▶ [What you have to do]
Below are records; from the line containing "Given: Click the" through the very last line, output each line exactly. No pictures.

#### Source material ####

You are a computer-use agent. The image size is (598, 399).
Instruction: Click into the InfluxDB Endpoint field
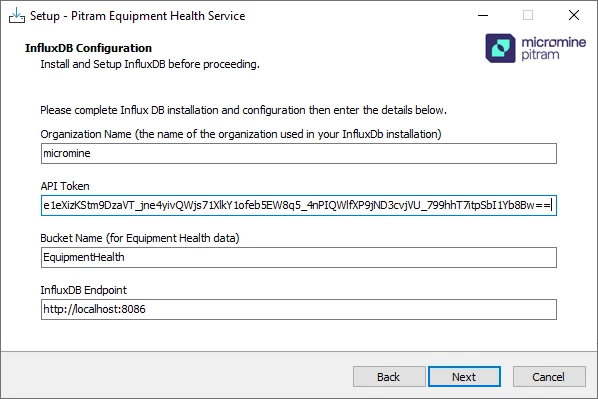point(299,309)
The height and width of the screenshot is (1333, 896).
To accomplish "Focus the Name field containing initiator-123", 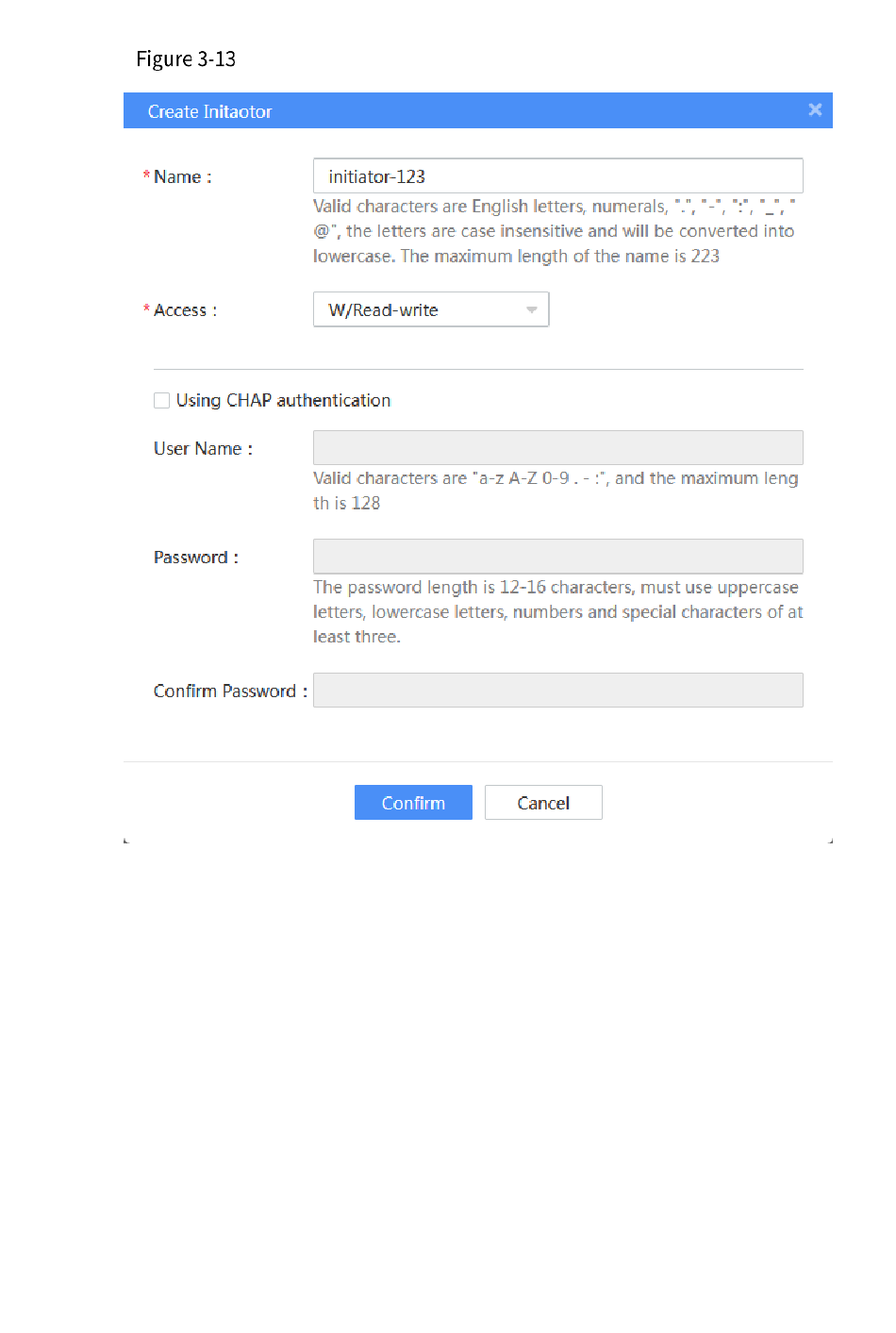I will tap(558, 176).
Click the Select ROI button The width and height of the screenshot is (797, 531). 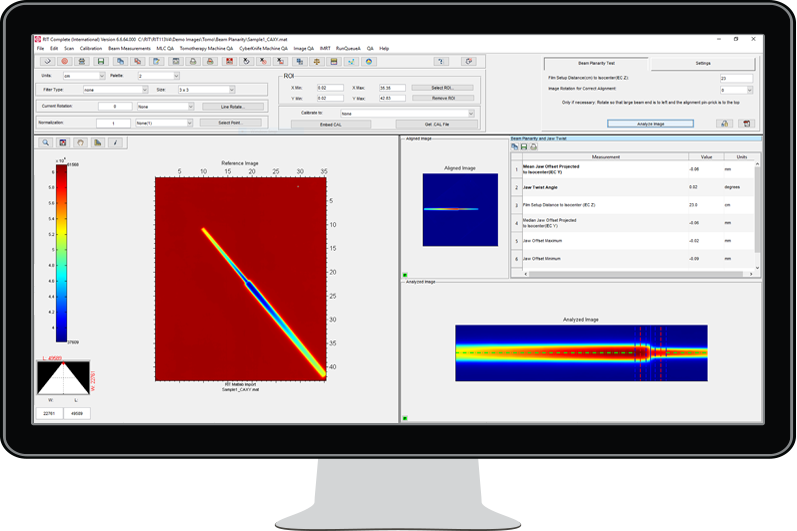pos(443,88)
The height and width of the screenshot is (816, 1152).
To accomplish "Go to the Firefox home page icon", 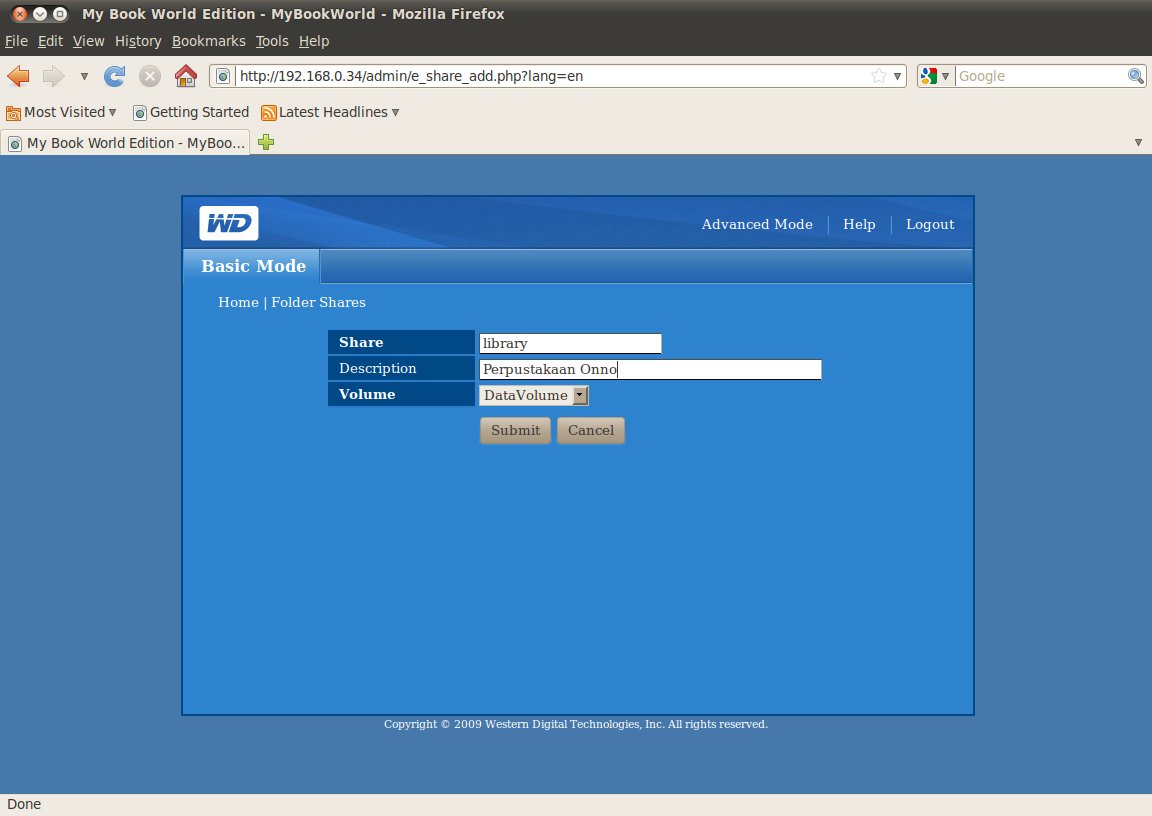I will click(186, 76).

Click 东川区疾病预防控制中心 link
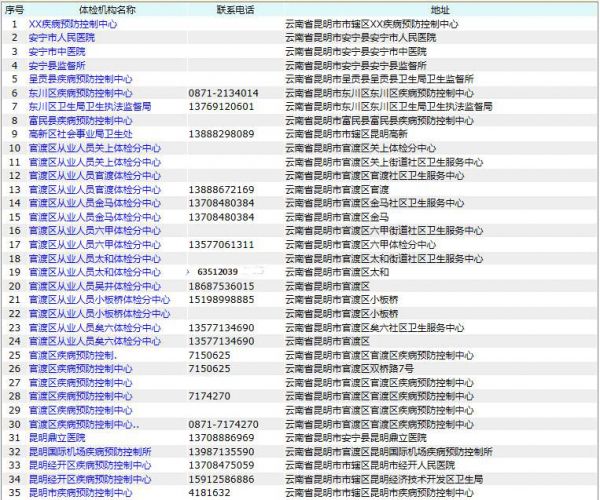(80, 92)
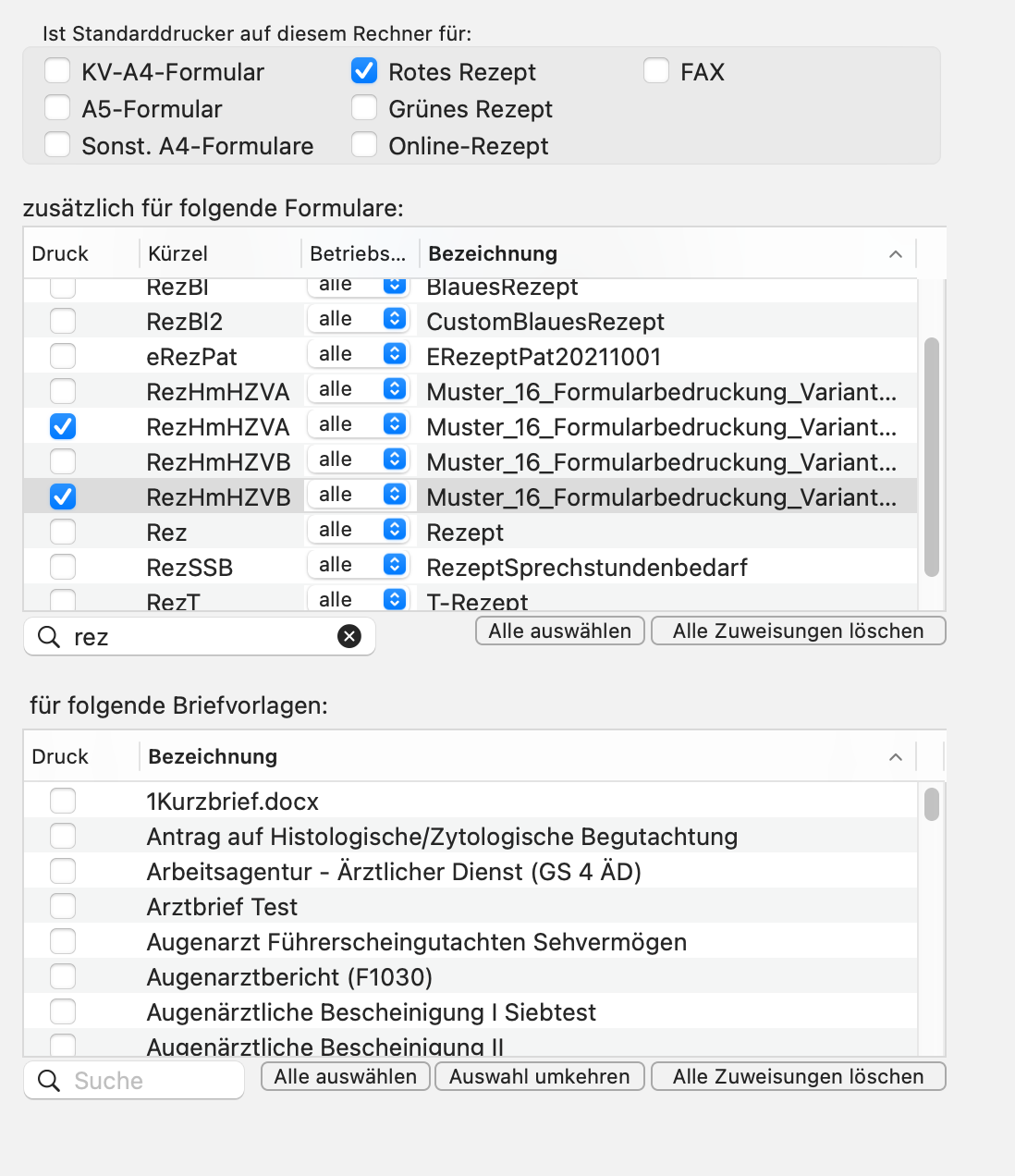
Task: Click the magnifier icon in the rez search
Action: (x=49, y=636)
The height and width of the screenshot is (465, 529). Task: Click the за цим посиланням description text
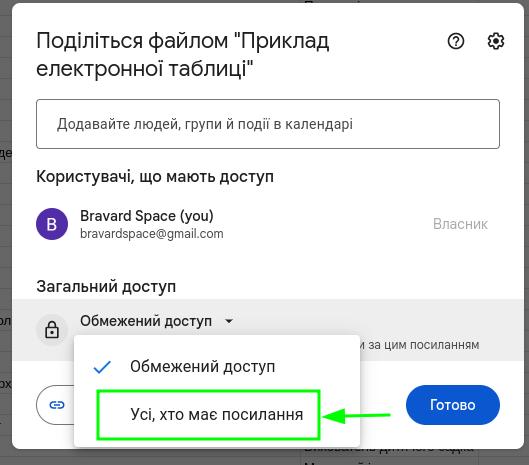420,345
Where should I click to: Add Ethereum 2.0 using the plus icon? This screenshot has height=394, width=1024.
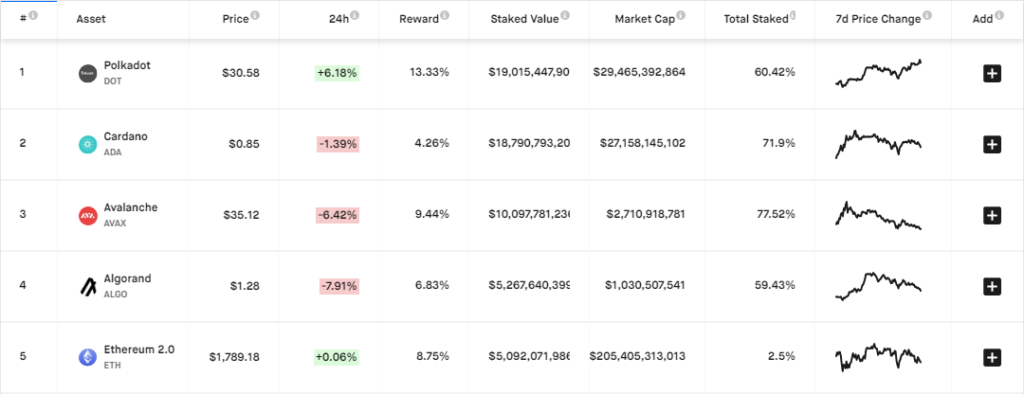[x=992, y=357]
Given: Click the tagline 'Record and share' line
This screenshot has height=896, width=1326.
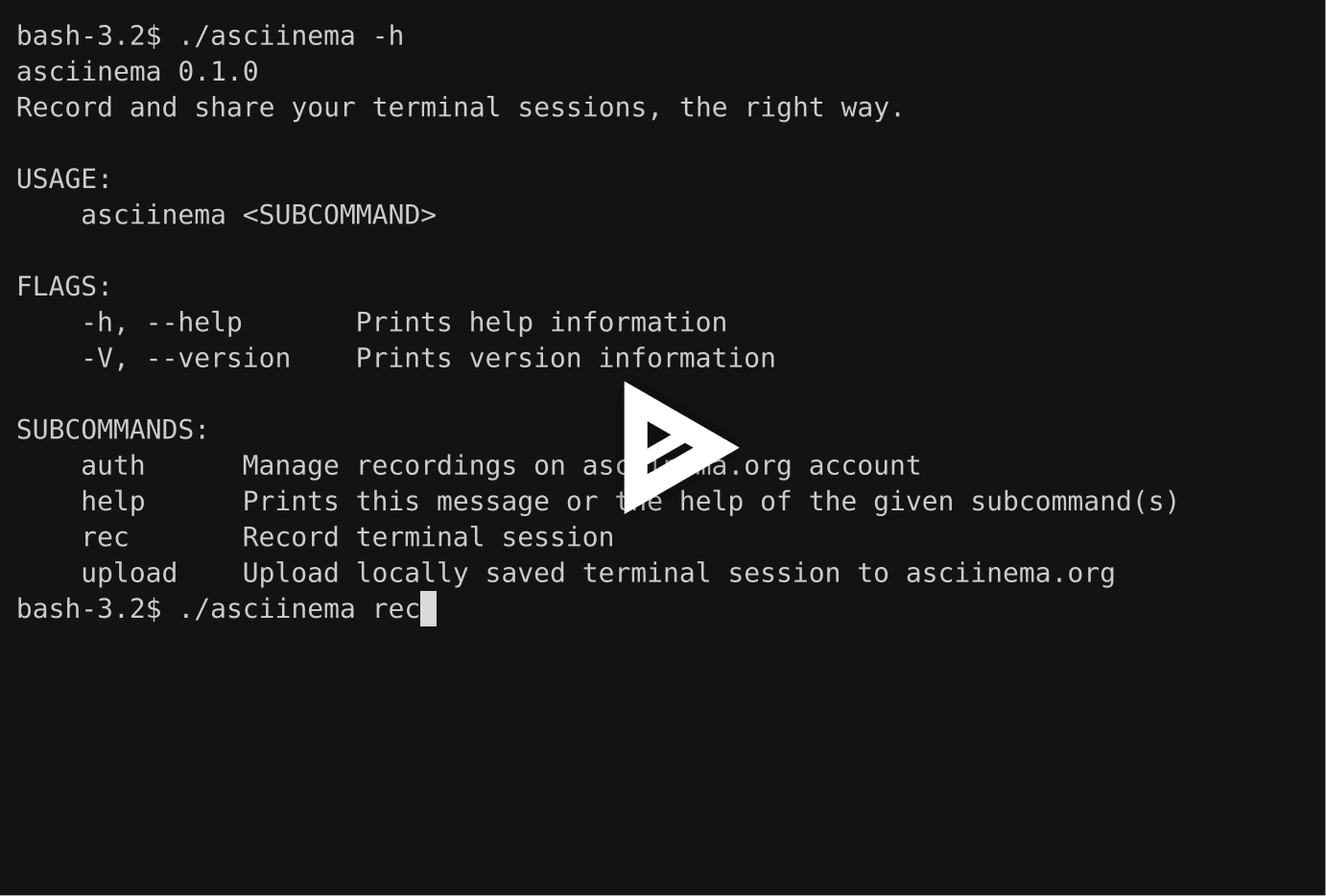Looking at the screenshot, I should click(x=461, y=107).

####

▶ [Solution to this problem]
Given: Click the tagline 'Record and share' line
This screenshot has height=896, width=1326.
Looking at the screenshot, I should click(x=461, y=107).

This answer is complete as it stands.